The measurement of pH can become difficult at extremely acidic or alkaline conditions, such as below pH 2.5 (ca. 0.003 mol/dm^{3} acid) or above pH 10.5 (above ca. 0.0003 mol/dm^{3} alkaline). This is due to the breakdown of the Nernst equation in such conditions when using a glass electrode. Several factors contribute to this problem. First, liquid junction potentials may not be independent of pH. Second, the high ionic strength of concentrated solutions can affect the electrode potentials. At high pH the glass electrode may be affected by "alkaline error", because the electrode becomes sensitive to the concentration of cations such as Na+ and K+ in the solution. To overcome these problems, specially constructed electrodes are available.

Runoff from mines or mine tailings can produce some extremely low pH values, down to −3.6.

== Applications ==
Pure water has a pH of 7 at 25 °C, meaning it is neutral. When an acid is dissolved in water, the pH will be less than 7, while a base, or alkali, will have a pH greater than 7. A strong acid, such as hydrochloric acid, at concentration 1 mol/L has a pH of 0, while a strong alkali like sodium hydroxide, at the same concentration, has a pH of 14. Since pH is a logarithmic scale, a difference of one in pH is equivalent to a tenfold difference in hydrogen ion concentration.

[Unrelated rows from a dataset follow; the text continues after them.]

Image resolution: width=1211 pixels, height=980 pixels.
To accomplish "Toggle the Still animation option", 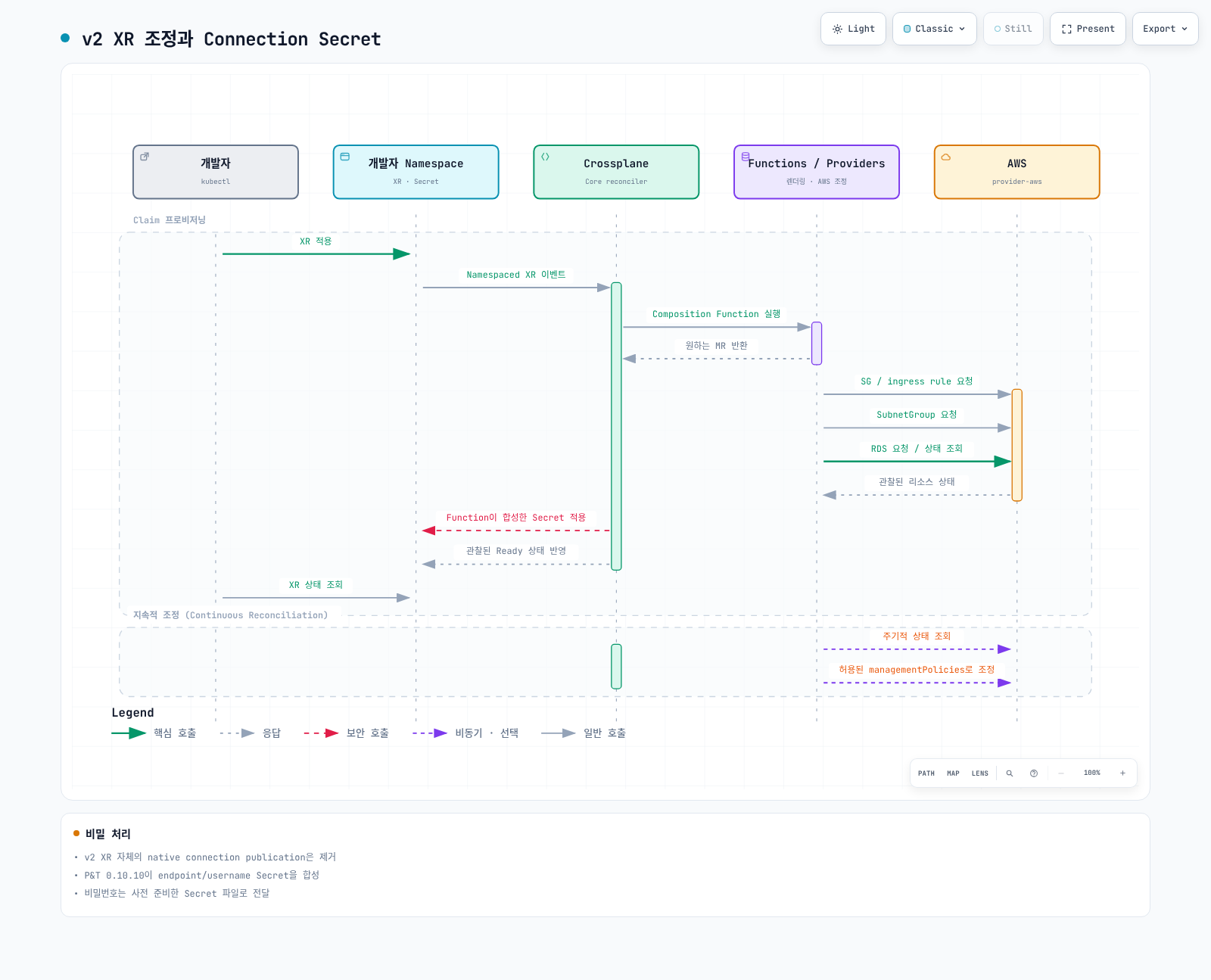I will point(1013,29).
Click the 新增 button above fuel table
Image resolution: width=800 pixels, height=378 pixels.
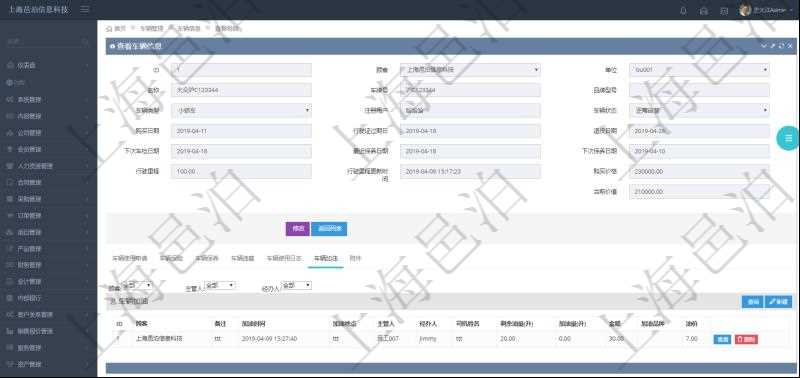click(x=779, y=302)
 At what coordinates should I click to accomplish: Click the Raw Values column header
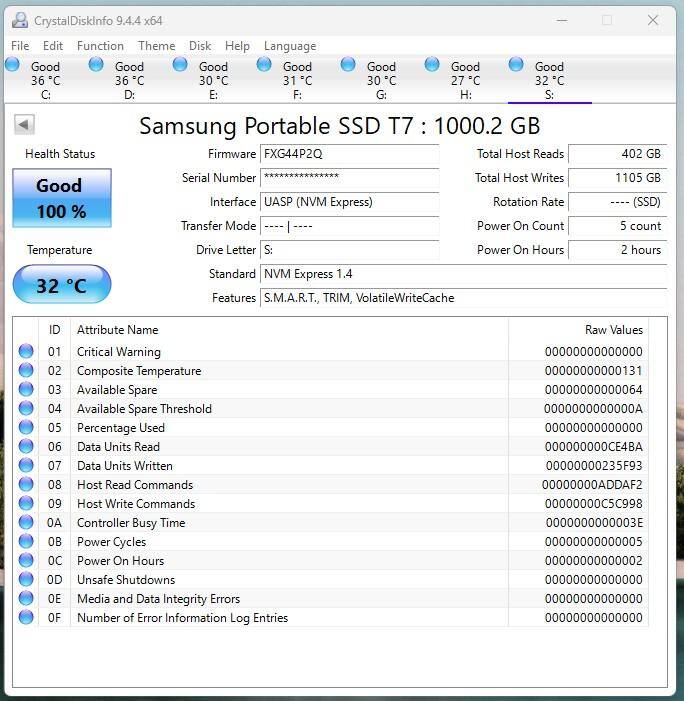pos(613,330)
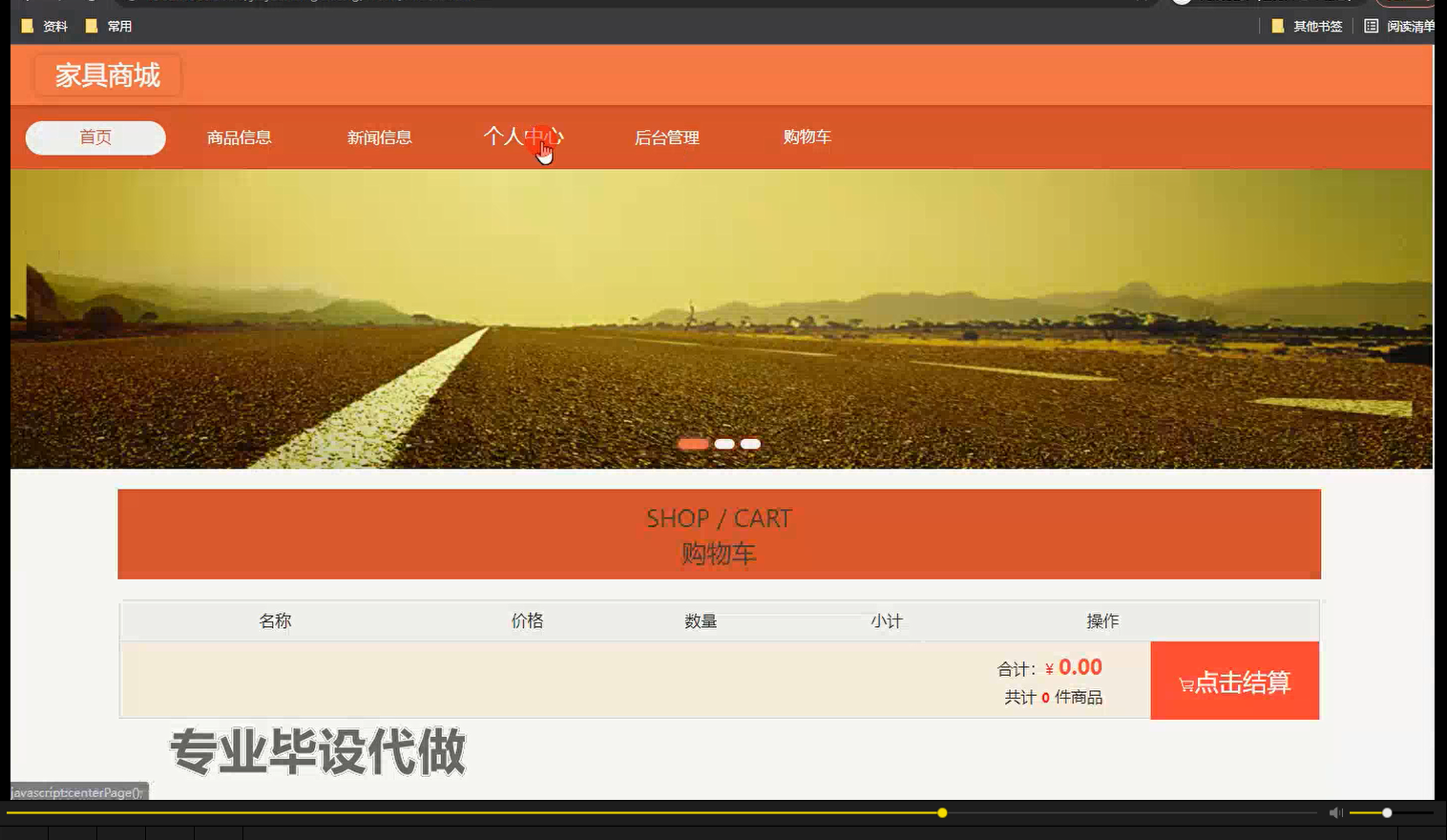Select the second carousel indicator dot
Viewport: 1447px width, 840px height.
point(724,443)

Neutrality is not exactly 7 at 25 °C, but 7 serves as a good approximation in most cases. Neutrality occurs when the concentration of hydrogen cations ([H+]) equals the concentration of hydroxide ions ([OH−]), or when their activities are equal. Since self-ionization of water holds the product of these concentration [H+] × [OH−] = K_{w}, it can be seen that at neutrality [H+] = [OH−] = √K_{w}, or pH = pK_{w}/2. pK_{w} is approximately 14 but depends on ionic strength and temperature, and so the pH of neutrality does also. Pure water and a solution of NaCl in pure water are both neutral, since dissociation of water produces equal numbers of both ions. However the pH of the neutral NaCl solution will be slightly different from that of neutral pure water because the hydrogen and hydroxide ions' activity is dependent on ionic strength, so K_{w} varies with ionic strength.

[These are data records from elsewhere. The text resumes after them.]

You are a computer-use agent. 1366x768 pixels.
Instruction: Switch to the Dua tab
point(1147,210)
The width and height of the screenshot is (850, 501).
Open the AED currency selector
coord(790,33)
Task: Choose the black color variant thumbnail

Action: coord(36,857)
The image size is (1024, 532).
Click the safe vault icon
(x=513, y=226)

When pure water is exposed to air, it becomes mildly acidic. This is because water absorbs carbon dioxide from the air, which is then slowly converted into bicarbonate and hydrogen cations (essentially creating carbonic acid).
CO2 + H2O <=> HCO3^- + H^+

=== pH in soil ===

Nutritional elements availability within soil varies with pH. Light blue color represents the ideal range for most plants.

The United States Department of Agriculture Natural Resources Conservation Service, formerly Soil Conservation Service classifies soil pH ranges as follows:

| Denomination | pH range |
| Ultra acidic | < 3.5 |
| Extremely acidic | 3.5–4.4 |
| Very strongly acidic | 4.5–5.0 |
| Strongly acidic | 5.1–5.5 |
| Moderately acidic | 5.6–6.0 |
| Slightly acidic | 6.1–6.5 |
| Neutral | 6.6–7.3 |
| Slightly alkaline | 7.4–7.8 |
| Moderately alkaline | 7.9–8.4 |
| Strongly alkaline | 8.5–9.0 |
| Very strongly alkaline | 9.0–10.5 |
| Hyper alkaline | > 10.5 |
Topsoil pH is influenced by soil parent material, erosional effects, climate and vegetation. A recent map of topsoil pH in Europe shows the alkaline soils in Mediterranean, Hungary, East Romania, North France. Scandinavian countries, Portugal, Poland and North Germany have more acid soils.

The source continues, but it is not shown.